#### Task objective
Your response should contain exactly the lines running from the one with "Click the word" to the end of the data below, both included, and no pictures.

Saved entries
* * *

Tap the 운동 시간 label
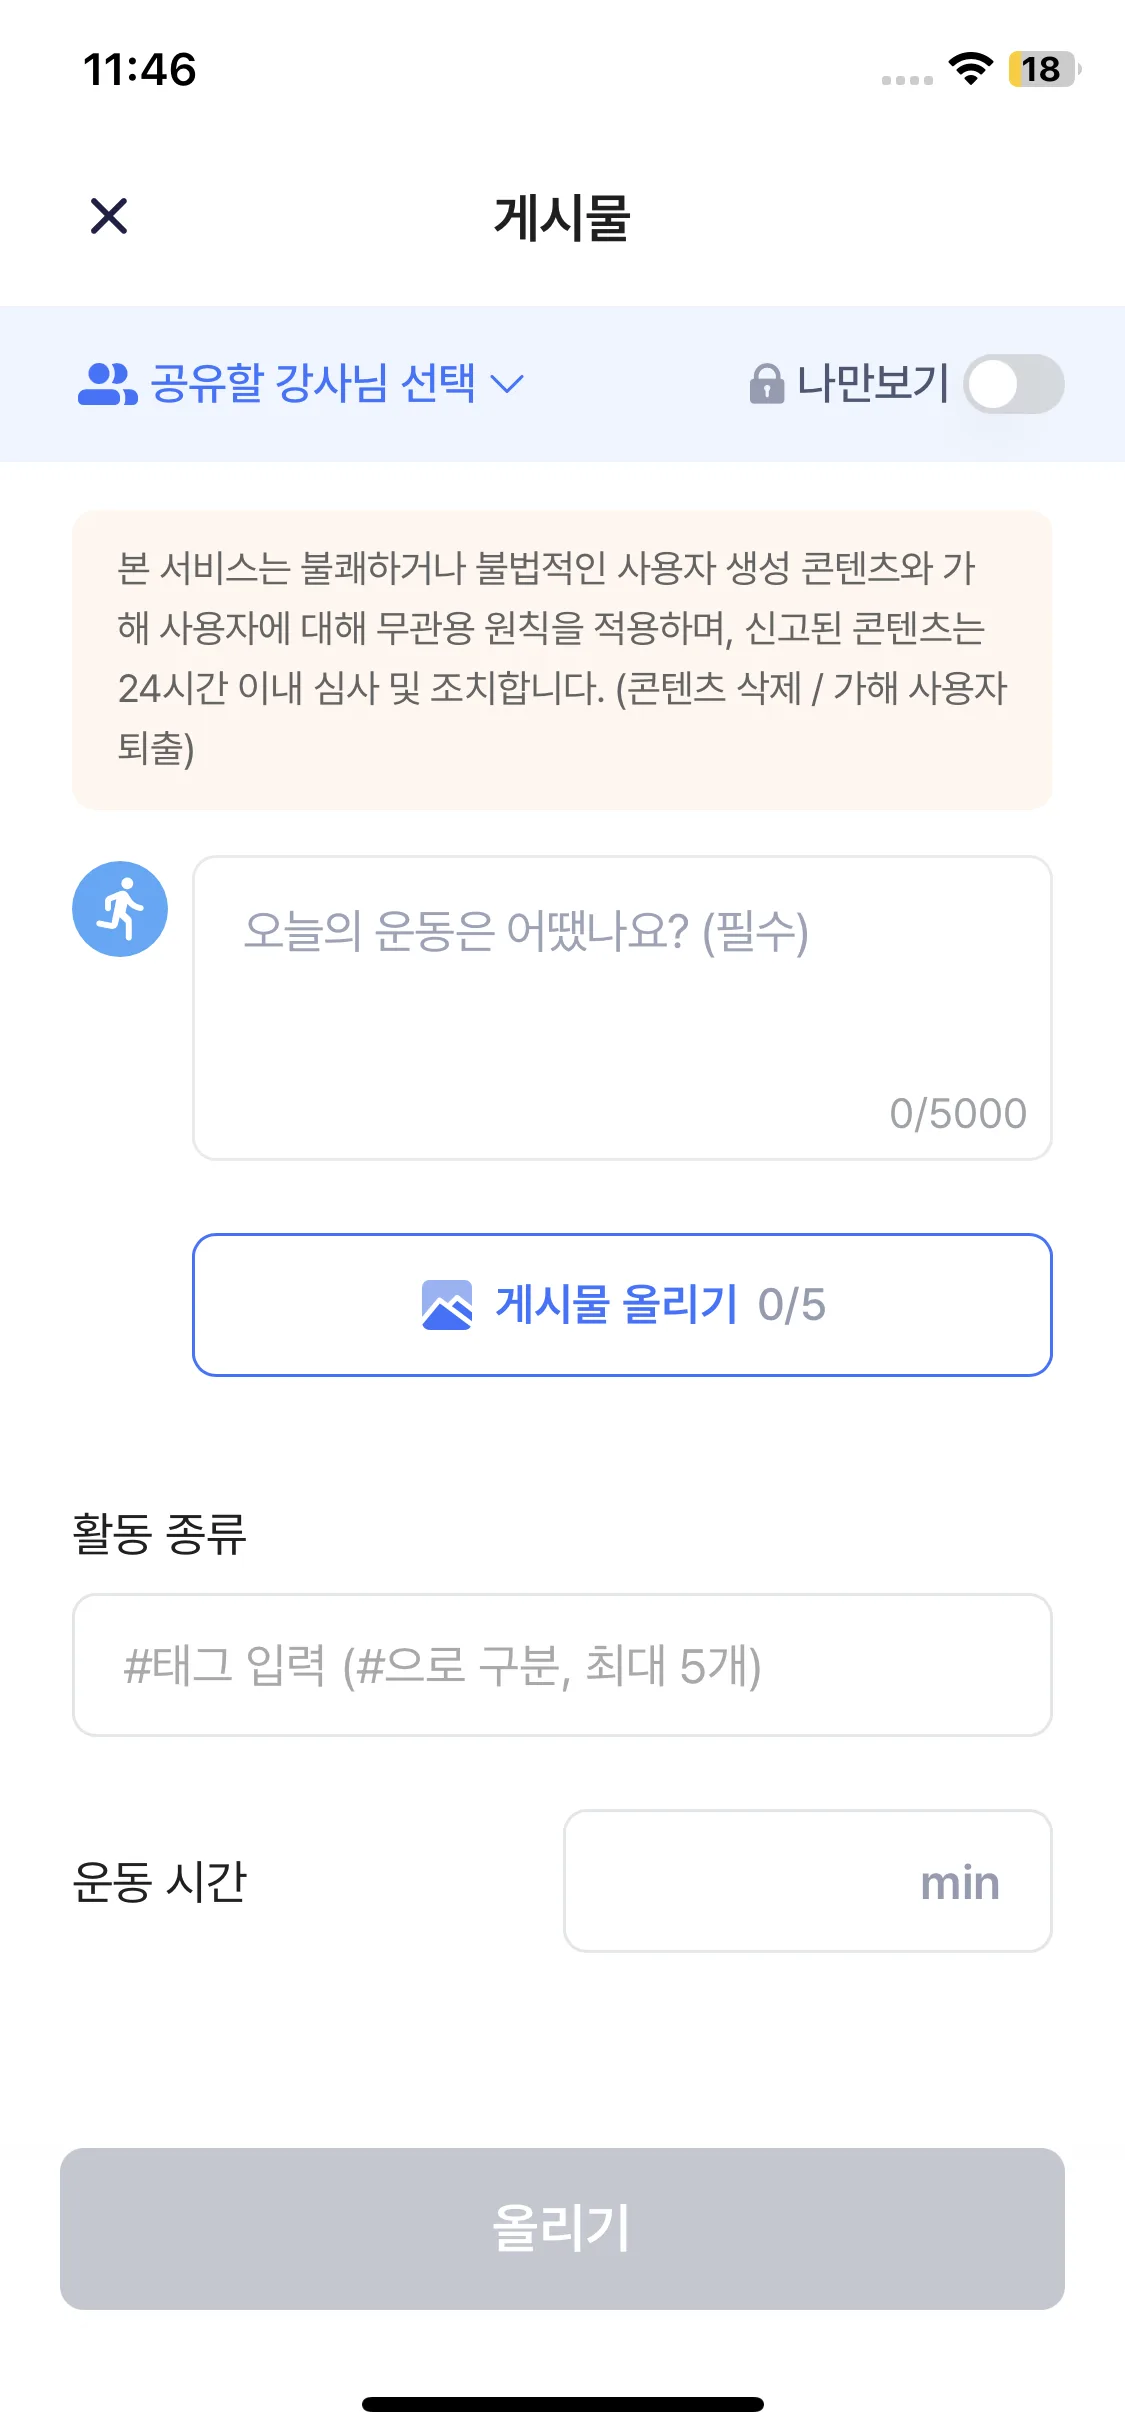tap(160, 1881)
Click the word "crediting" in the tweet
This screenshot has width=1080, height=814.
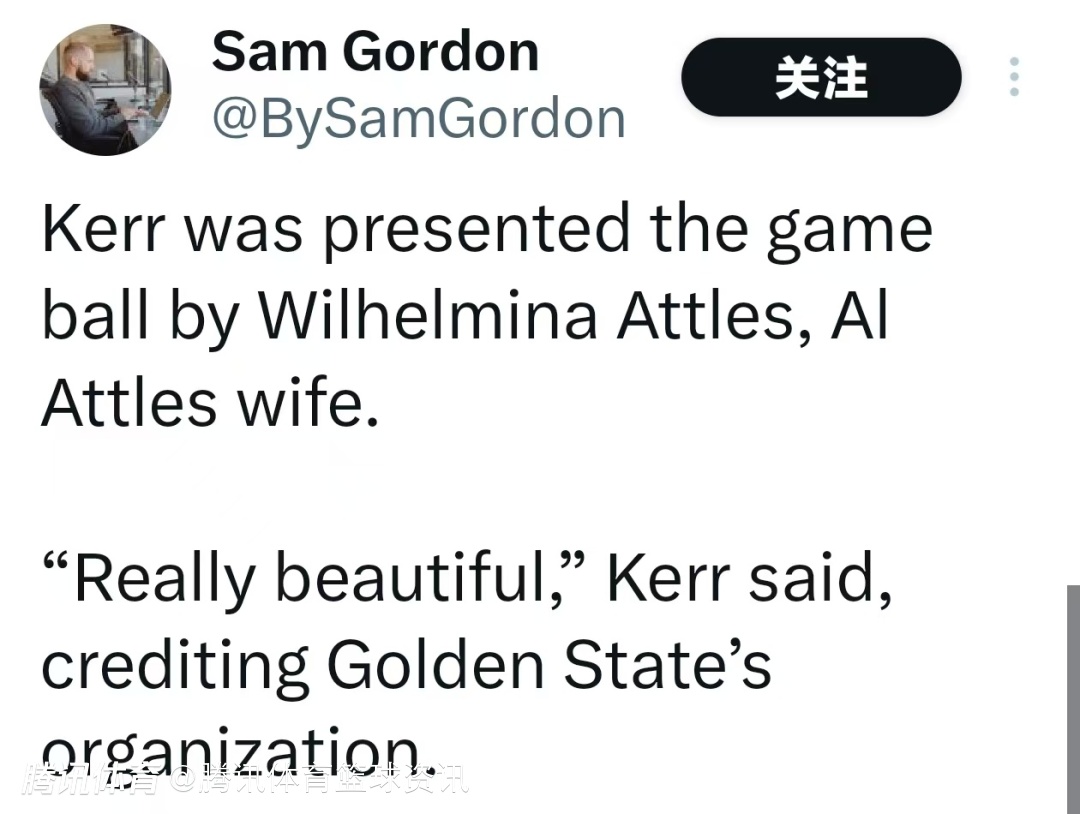click(x=174, y=667)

* * *

#### Response area
Click the word "crediting" in the tweet
This screenshot has width=1080, height=814.
click(x=174, y=667)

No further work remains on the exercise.